— TEXT BLOCK —
■ ■ ■ ■ ■ ■ ■

[Courses] [C] Lesson Three: Basic Declarations & Expressions
Eugene Teo
eugene.teo at eugeneteo.net
Fri Oct 11 23:00:19 EST 2002
<quote who="Lorne Gutz">
u> IMO the 'int main( void )' is preferable and by the way
u> main can have as many as 3 parameters.
In short, personal preference. It is important to adopt a personal
style in developing applications.
u> Its just to easy to become sloppy and cryptic in C. The
u> little program you have written below is a good example.
u> In 6 months or a year would you be able to read it??
Nope :-) Actually it is meant to be that way. Cryptic one-liners.
Just for the fun of it!
u> Eugene, you asked about the fork() function. You can keep track
u> of the childern a process has sponed off with the PIDs. A child
u> can always determind is parents PID with the function
u> getppid().
Yup, that is what I found out but right now, I am learning to trace
it without writing and running the program. I am expecting my professor
to come up with such weird questions in the coming exam. something like
fork(); fork(); fork(); for(i = 0; i < 3; ++i) if(!fork()) break;
then he will, how many forks are there, how many children,
grandchildren, etc :-) I am trying to guess what kind of weird questions
he will ask.

■ ■ ■ ■ ■ ■ ■

— DATASET EXTRACT —
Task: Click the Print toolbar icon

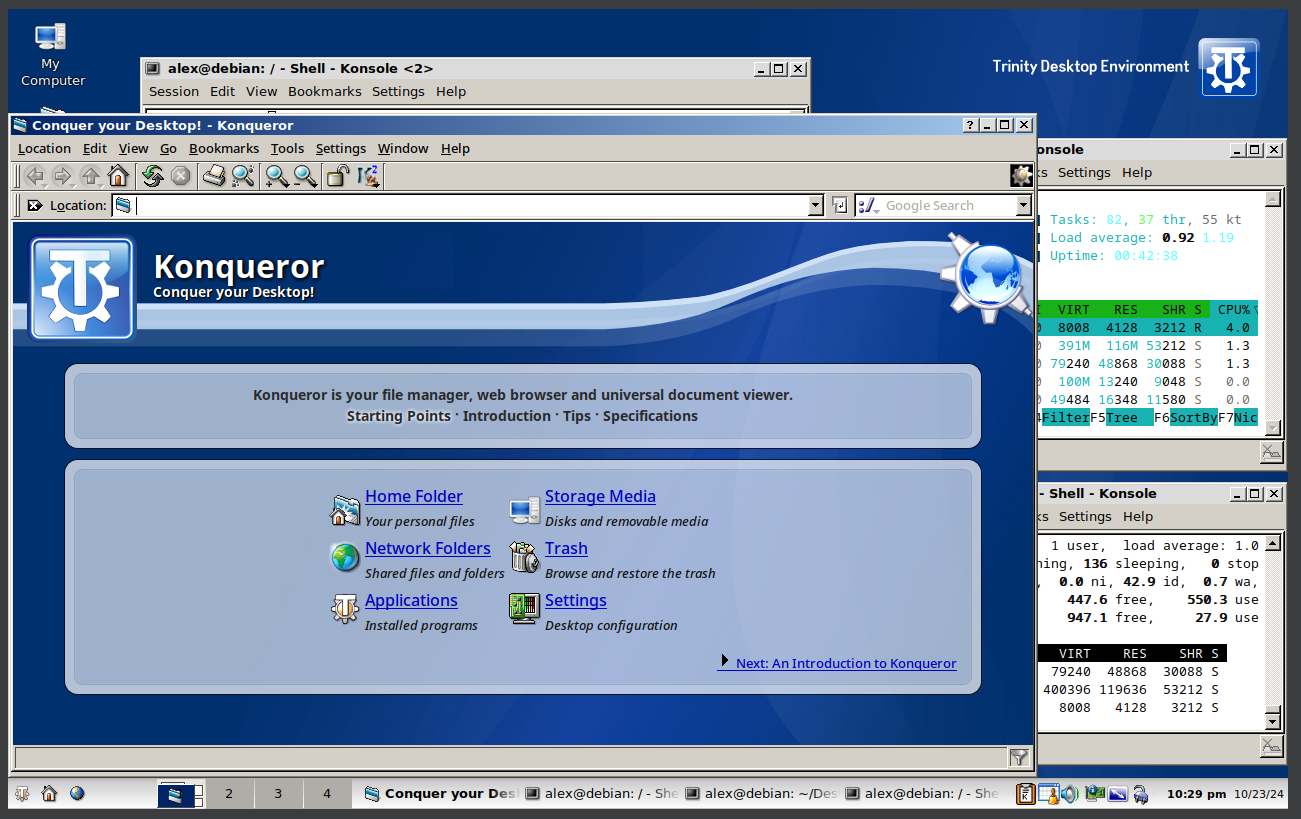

■ ■ ■ ■ ■ ■ ■

— WRITTEN TASKS —
**1)** In the post, which function lets a child process find its parent's PID?
**2)** Quote the stretch of the post from "u> Eugene, you" through "he will ask.".
The data have no role here.

— WRITTEN ANSWERS —
**1)** getppid()

**2)**
u> Eugene, you asked about the fork() function. You can keep track
u> of the childern a process has sponed off with the PIDs. A child
u> can always determind is parents PID with the function
u> getppid().
Yup, that is what I found out but right now, I am learning to trace
it without writing and running the program. I am expecting my professor
to come up with such weird questions in the coming exam. something like
fork(); fork(); fork(); for(i = 0; i < 3; ++i) if(!fork()) break;
then he will, how many forks are there, how many children,
grandchildren, etc :-) I am trying to guess what kind of weird questions
he will ask.